Ebbets Field’s legacy continues to live on, 100 years later

From Evan Drellich at MLB.com on April 9, 2013, with mention of SABR members Mark Langill, John Thorn and Dick Bresciani:

Ron Schweiger, the official historian of Brooklyn with a rabbinical demeanor, had never met Bob McGee when a reporter called to invite them both to lunch.

Schweiger and McGee are both Brooklynites. Schweiger never left, but McGee, an urbane spokesman for a local utility company who recites poetry at the table then apologizes for doing so, lives in suburban Westchester County and works in Manhattan.

They were already kindred spirits, through a mutual childhood love and their time at Brooklyn College. Once a newspaper man, McGee moonlights as an author. He wrote a canonical history of Ebbets Field, the ballpark of his childhood, and the work cites Schweiger. Still, they remained strangers until March. In near caricature, Schweiger chose a diner along Flatbush Avenue for gab.

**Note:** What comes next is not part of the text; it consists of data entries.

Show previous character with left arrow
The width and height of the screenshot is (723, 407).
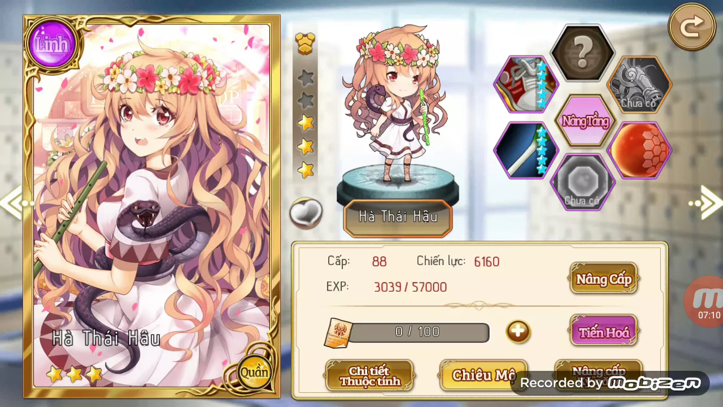pyautogui.click(x=12, y=204)
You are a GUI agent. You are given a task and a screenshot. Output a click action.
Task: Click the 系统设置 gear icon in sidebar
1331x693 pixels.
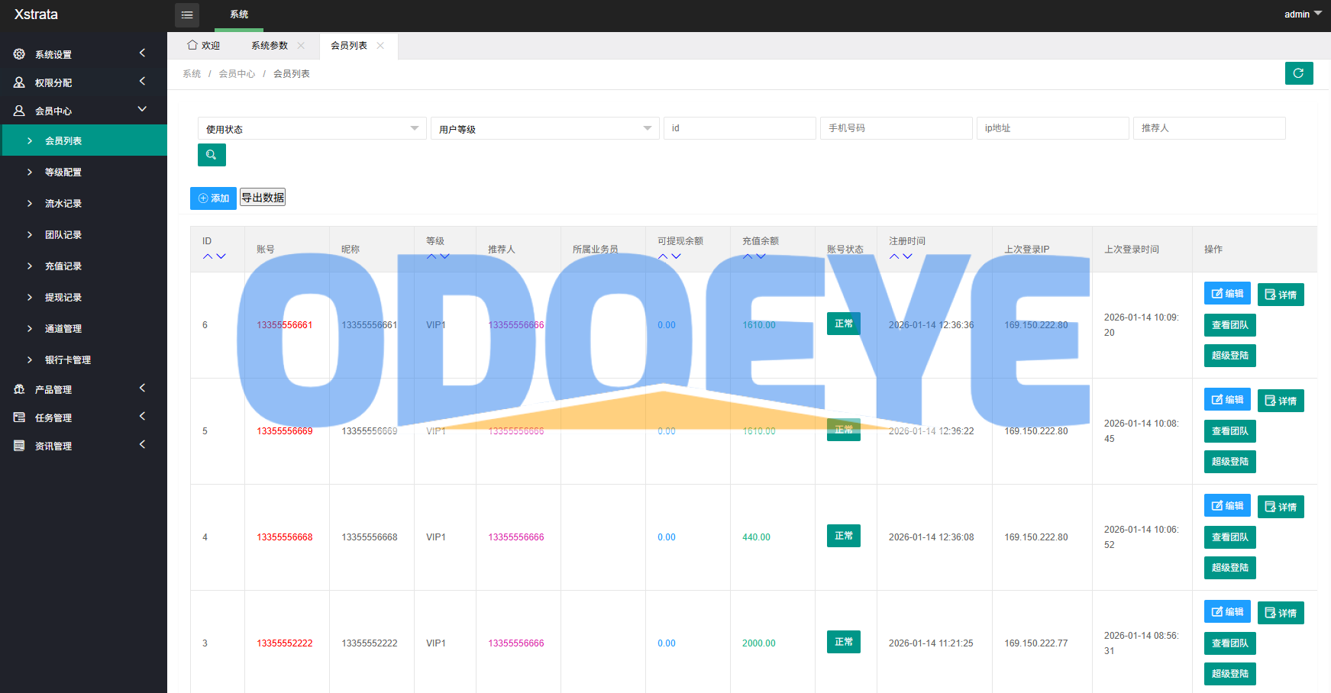click(x=19, y=54)
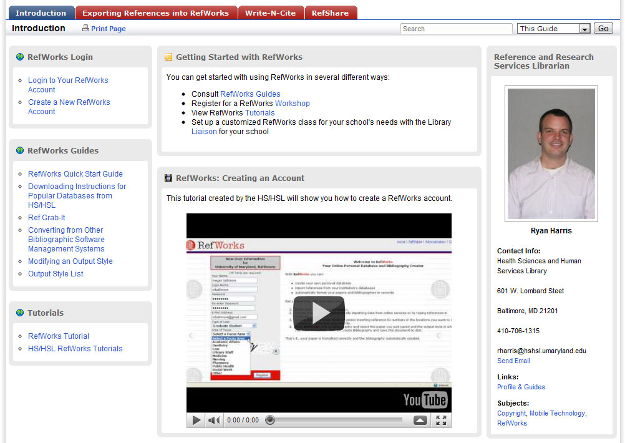
Task: Click the globe icon beside Tutorials heading
Action: point(20,313)
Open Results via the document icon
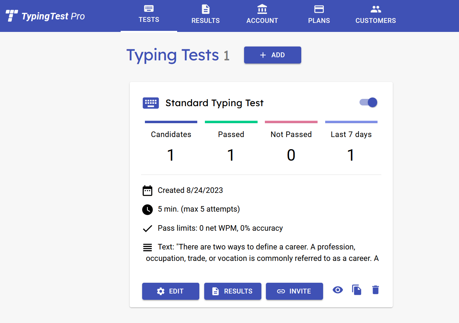The image size is (459, 323). tap(205, 9)
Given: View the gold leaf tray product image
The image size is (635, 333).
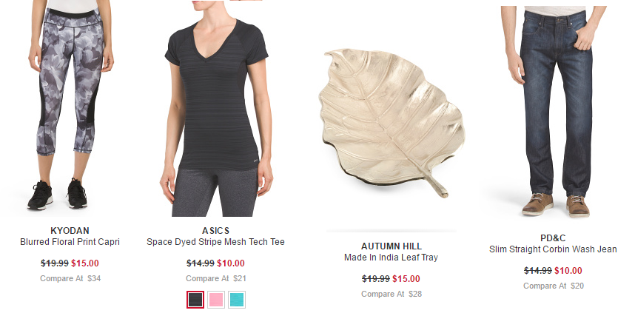Looking at the screenshot, I should (x=392, y=123).
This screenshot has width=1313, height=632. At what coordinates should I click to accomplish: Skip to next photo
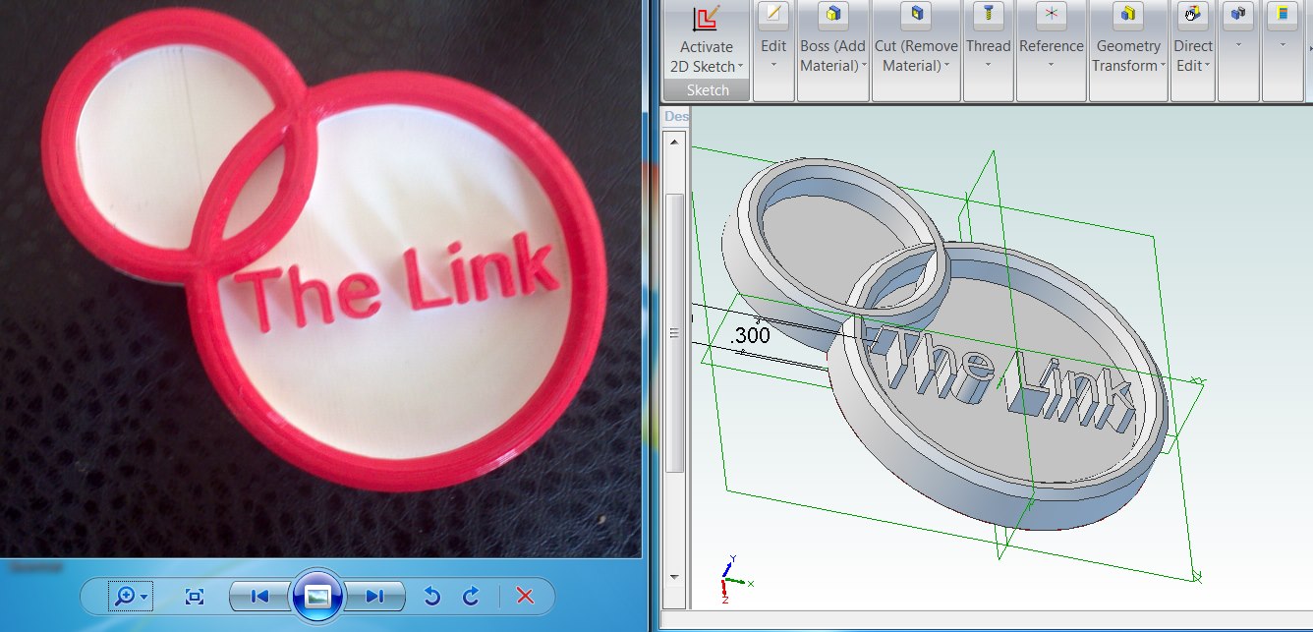(x=374, y=596)
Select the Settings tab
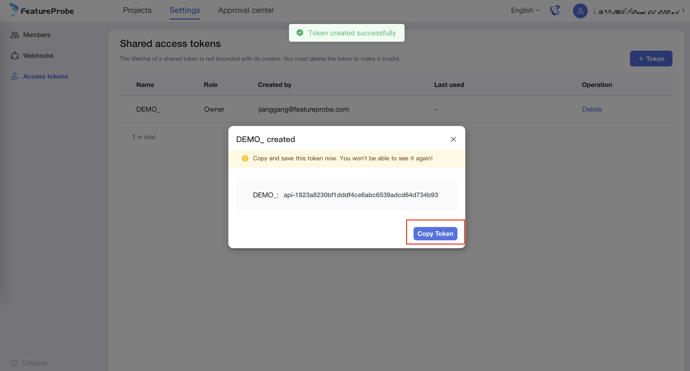Screen dimensions: 690x371 [x=184, y=10]
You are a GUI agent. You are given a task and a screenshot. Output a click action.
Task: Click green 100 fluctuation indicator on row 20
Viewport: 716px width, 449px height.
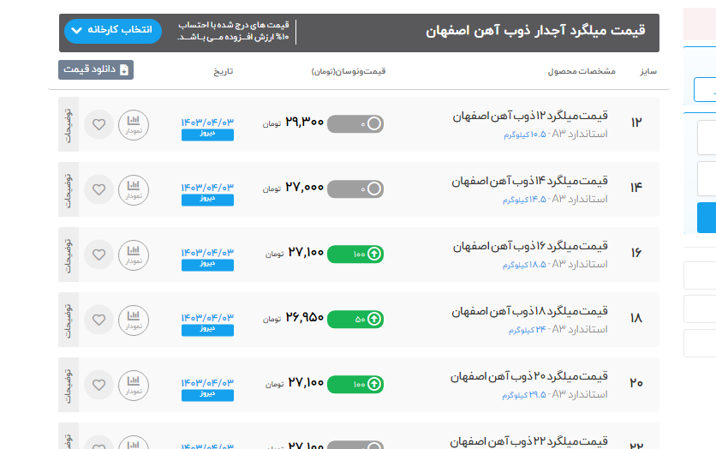(x=355, y=384)
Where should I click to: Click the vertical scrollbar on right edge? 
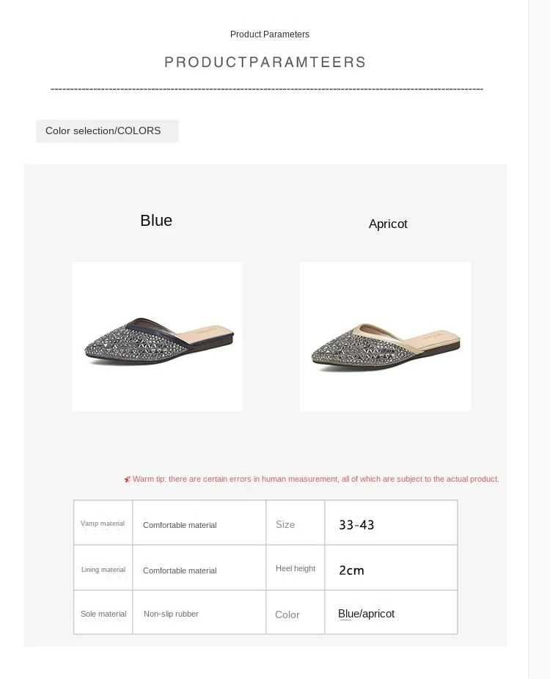click(x=539, y=340)
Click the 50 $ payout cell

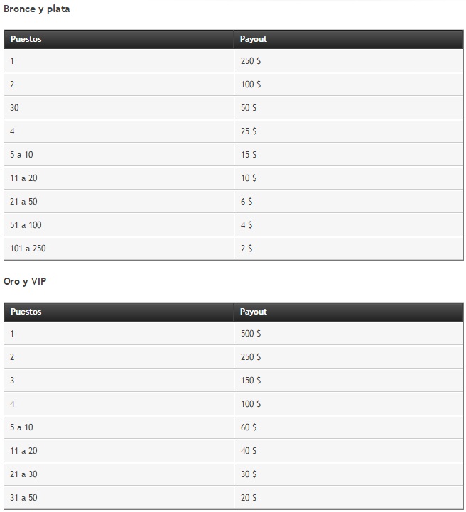249,108

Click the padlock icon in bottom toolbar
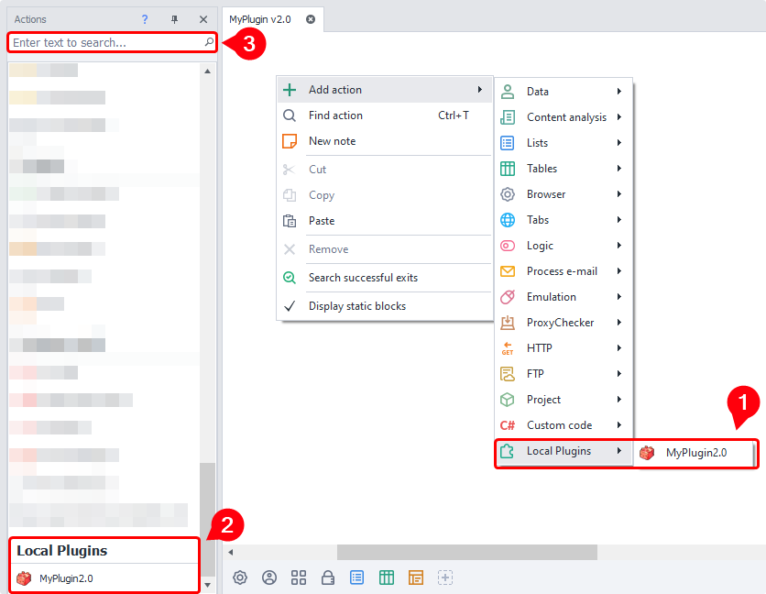(328, 578)
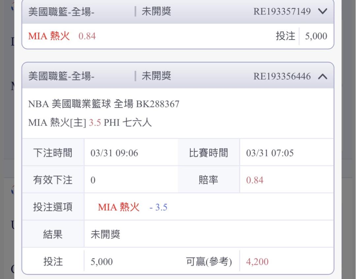Click 未開獎 status in the collapsed card header
This screenshot has width=356, height=279.
click(x=156, y=12)
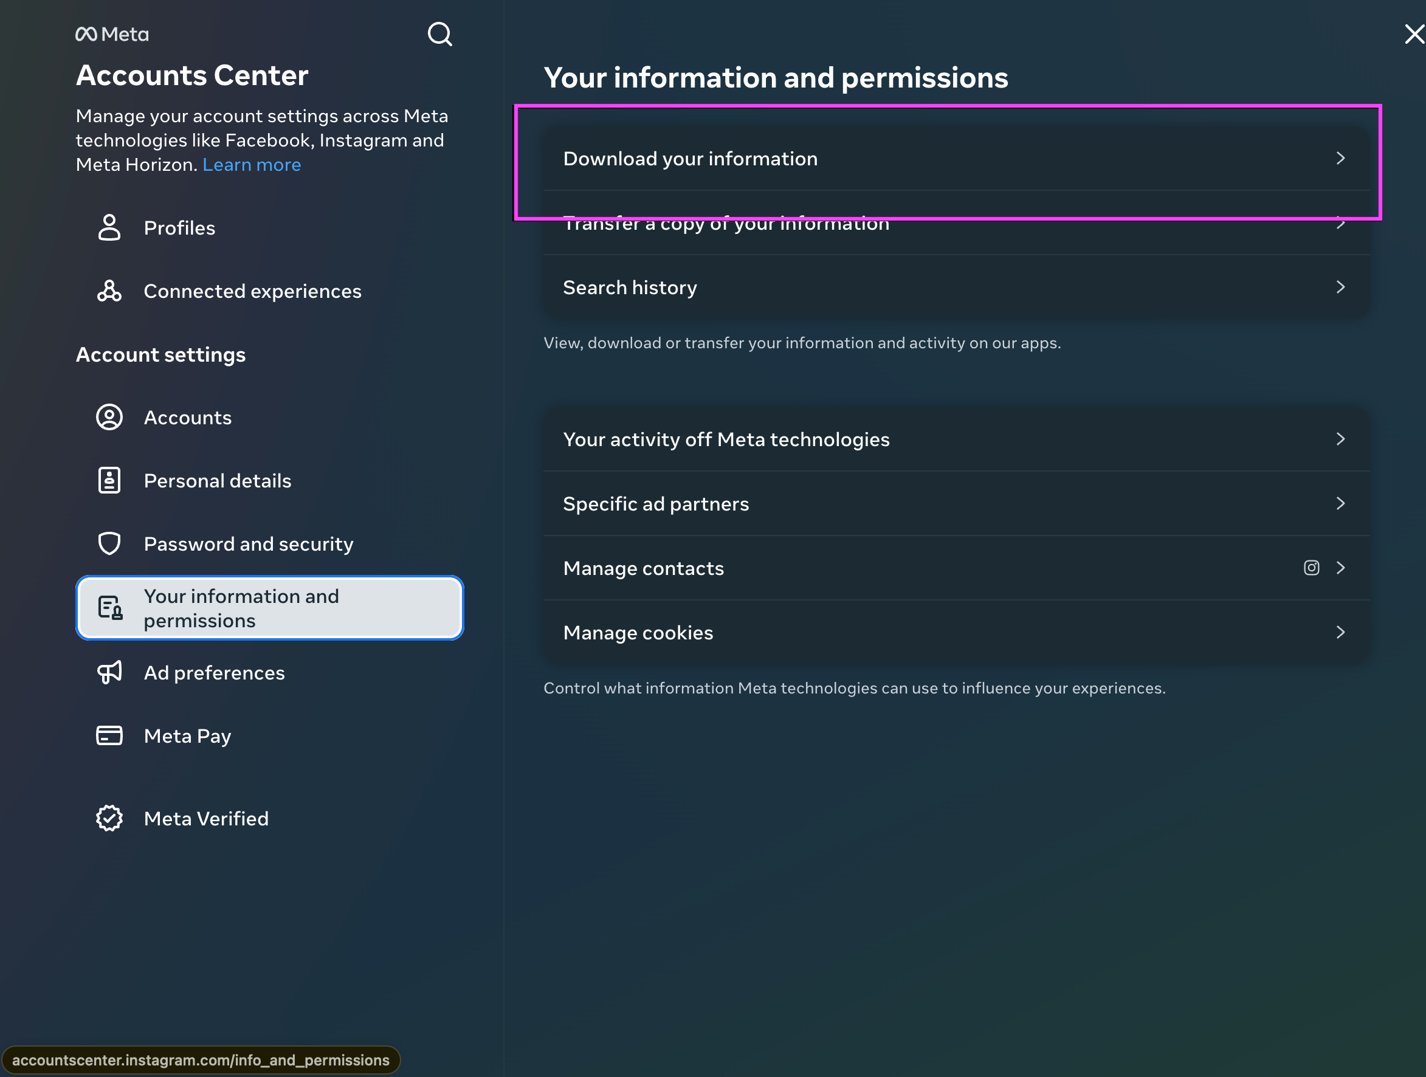Select the Profiles person icon
The image size is (1426, 1077).
(109, 228)
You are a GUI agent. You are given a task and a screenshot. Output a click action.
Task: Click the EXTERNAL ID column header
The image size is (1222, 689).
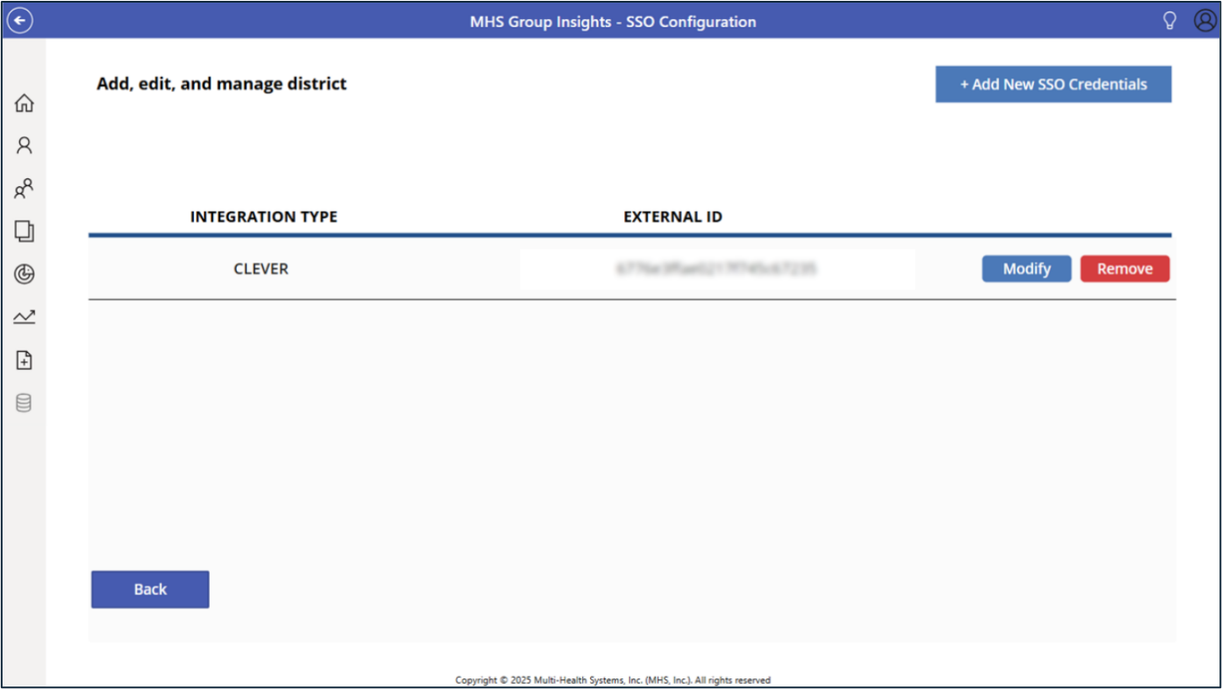click(672, 217)
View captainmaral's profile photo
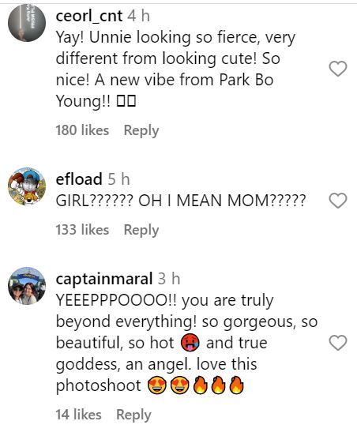Image resolution: width=357 pixels, height=436 pixels. point(27,286)
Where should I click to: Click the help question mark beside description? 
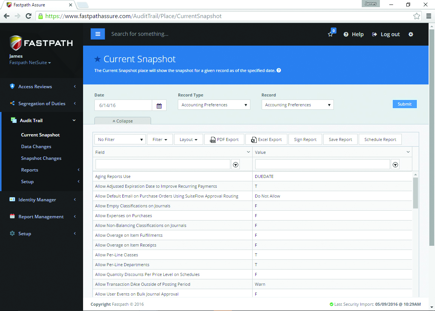(x=279, y=70)
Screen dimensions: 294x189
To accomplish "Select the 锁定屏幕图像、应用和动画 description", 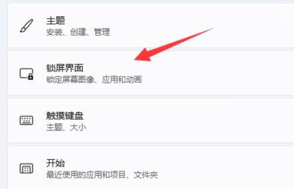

“April 12, it comes out,” said Schweiger, who has pristine replicas of the original blueprints of Ebbets Field in his memorabilia-filled home. “The coming attractions, I can’t believe — did you see?”

“They make Ebbets Field look like Ebbets Field,” McGee said. “I don’t know how they did it. It must have been computer-generated. It had to be, how did they do it?”

“I mean, when I saw this, when the actor who’s playing Jackie,” Schweiger went on, “he’s walking up the ramp, and he gets to the top — there’s Ebbets Field. There’s the inside of the ballpark.'”

“That’s the way Ebbets field looked,” McGee said. “Exactly the same.”

They’re talking about “42,” the Jackie Robinson biopic that opens in theaters on Friday. Most anyone for whom Ebbets Field was a cathedral will have similar feelings — deity of talk Larry King, for one. The stadium in the movie was indeed computer-generated, using a stadium in Chattanooga, Tenn., as the backdrop.